Para examinar a influência do knockdown PPAR δ na sensibilidade quimioterapêutico, que trataram os ratos nu com bevacizumab. Após o tratamento, o crescimento do tumor, bem como a proliferação de células foi retardado e, obviamente, a apoptose foi aumentada em ambos os grupos, ao passo que o grupo de PPAR-δ silenciada mostraram ainda maiores capacidades de crescimento do tumor e a proliferação de células do que o grupo de PPAR-δ normal. Esta constatação demonstra que o PPAR δ knockdown reduz a sensibilidade do cancro do cólon ao bevacizumab, subjacente, que pode ser o aumento da proliferação e diferenciação de tumores diminuir. Isto também implica que, via VEGF mediada não é o único mecanismo por meio do qual o PPAR δ regula o crescimento do tumor. Para o nosso conhecimento, esta é a primeira vez para relatar o efeito da PPAR δ na quimio-sensibilidade de cancro do cólon. Isso implica que, o cancro do cólon com a expressão normal ou alta de PPAR δ pode ter uma melhor resposta ao bevacizumab do que aqueles com baixa expressão de PPAR δ. Portanto, o nível de PPAR δ expressão pode ser um potencial preditor eficácia de bevacizumab, eo desenvolvimento e aplicação de agente de PPAR δ-agonista pode ser uma maneira eficaz para promover a eficácia de bevacizumab para câncer de cólon.

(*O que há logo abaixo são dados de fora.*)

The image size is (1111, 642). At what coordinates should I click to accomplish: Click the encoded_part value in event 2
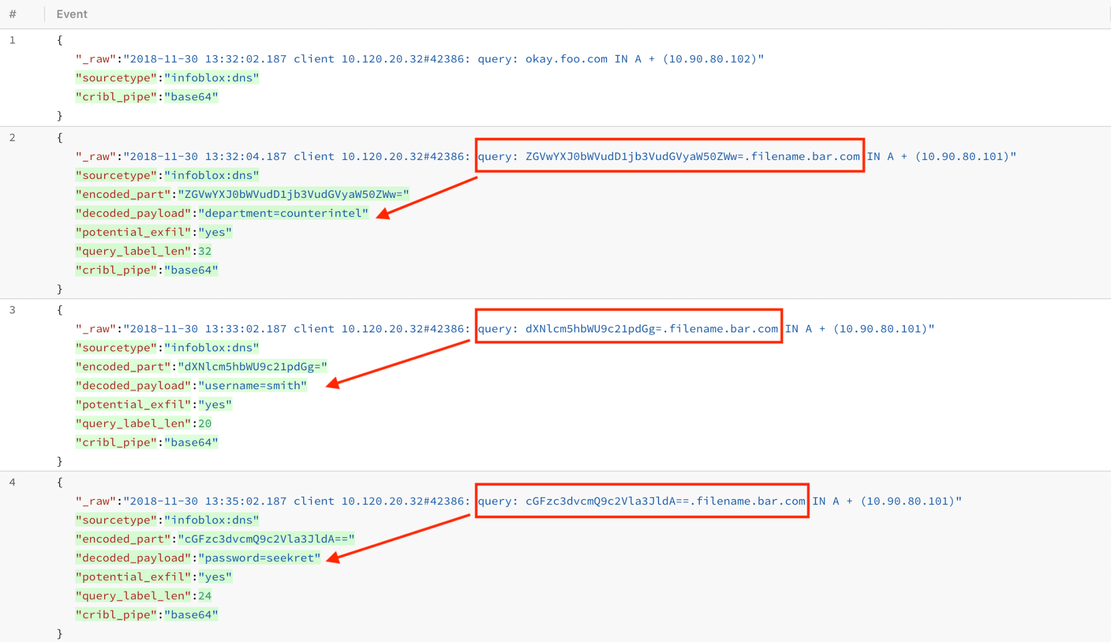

conclusão, mostramos aqui que o PPAR δ knockdown promove o crescimento do cancro do cólon, induzindo menos diferenciação e acelerar a proliferação das células, bem como a expressão de VEGF, enquanto não tem qualquer efeito na apoptose, independentemente do tratamento bevacizumab. a activação pelo ligando de PPAR δ diminui a expressão de VEGF em células de cancro do cólon. Estes resultados indicam que, PPAR δ pode inibir o crescimento do tumor por indução de diferenciação, atenuando a proliferação celular e na angiogénese mediada por VEGF na patogénese do cancro do cólon, e facilitar a sensibilidade do tumor para o bevacizumab. Estes resultados suportam a razão para o desenvolvimento de agonistas de PPAR δ para a prevenção e /ou tratamento de câncer de cólon.

Reconhecimentos

Agradecemos Prof. I.J. Fidler (Cancer Center Anderson, Houston, TX) para a oferta de linha de células KM12C.